特集/ケーススタディ3

選択肢として残っていく

 近隣の住人も、良識ある若者が街に住み着いてくれることを好意的に受けとめているようで、「うっかり玄関の鍵を差しっぱなしで中に入っていたりすると、近所のお年寄りが扉をたたいて『あかんあかん、不用心やで!』と声をかけてくれます」と笑う竹村さん。どんな防犯設備より心強い存在にちがいない。ちなみに、個室の鍵はかけていない人が多いとのこと。
 竹村さんの部屋を見せていただいたが、所有物の少なさにも驚かされた。家具はベッド以外、いっさいなく、本も畳の上に並べ、ノートパソコンはベッドの上で使用。収納は足りなくないかと聞くと「足りなくないですね、身軽でいたいんで」という答えが返ってきた。

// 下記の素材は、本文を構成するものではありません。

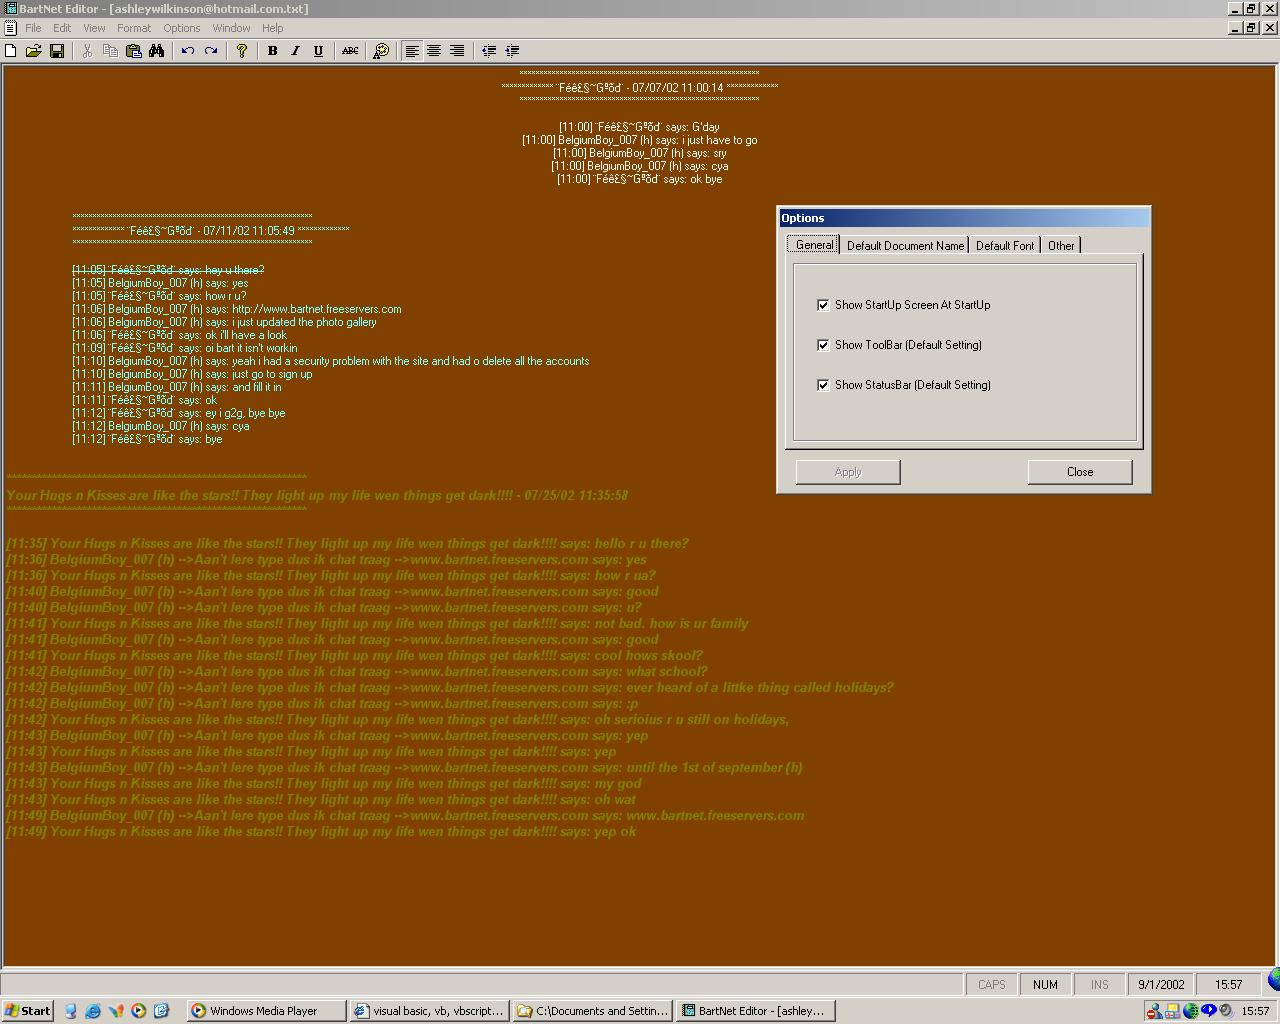The height and width of the screenshot is (1024, 1280).
Task: Select the Default Font tab
Action: pos(1004,246)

 魚谷さんは、シェアハウスの今後について、次のように話す。
「昔の下宿も、ある意味ではシェアハウスでしたが、当時は選択肢がそれしかなかったんですね。その後、プライバシーを求めてワンルームマンションが登場し、ある程度プライバシーが確保できたら今度は反動で、やっぱりワンルームはさびしいから、みんなで住みたいということになってきた。どちらがいい悪いではなく、好きなほうに住めばいいし、自分はワンルーム派だけど、人生のうち1~2年はシェアハウスに住んだら楽しいかなというのもあってもいい。そういう選択肢が増えたのはいいことで、一時的なブームが去っても、シェアハウスはある程度、安定して残っていくのではないかと僕は考えています」
「京だんらん 東福寺」に関していえば、京町家というほかにはない魅力が成功のポイントになったことは言うまでもない。一生に一度は京町家に住んでみたい。味気ないワンルームマンション暮らしより、帰宅したらあかりや暖房がついていて、誰かが「お帰り」と出迎えてくれる生活が送れるなら、暑さや寒さ、多少の気遣いは苦にならない──そう考える若い単身者層は確実にいるだろう。今後、シェアハウスという形で大型の京町家が生き残っていくかどうかは、供給側の知恵とセンスに委ねられているといえそうだ。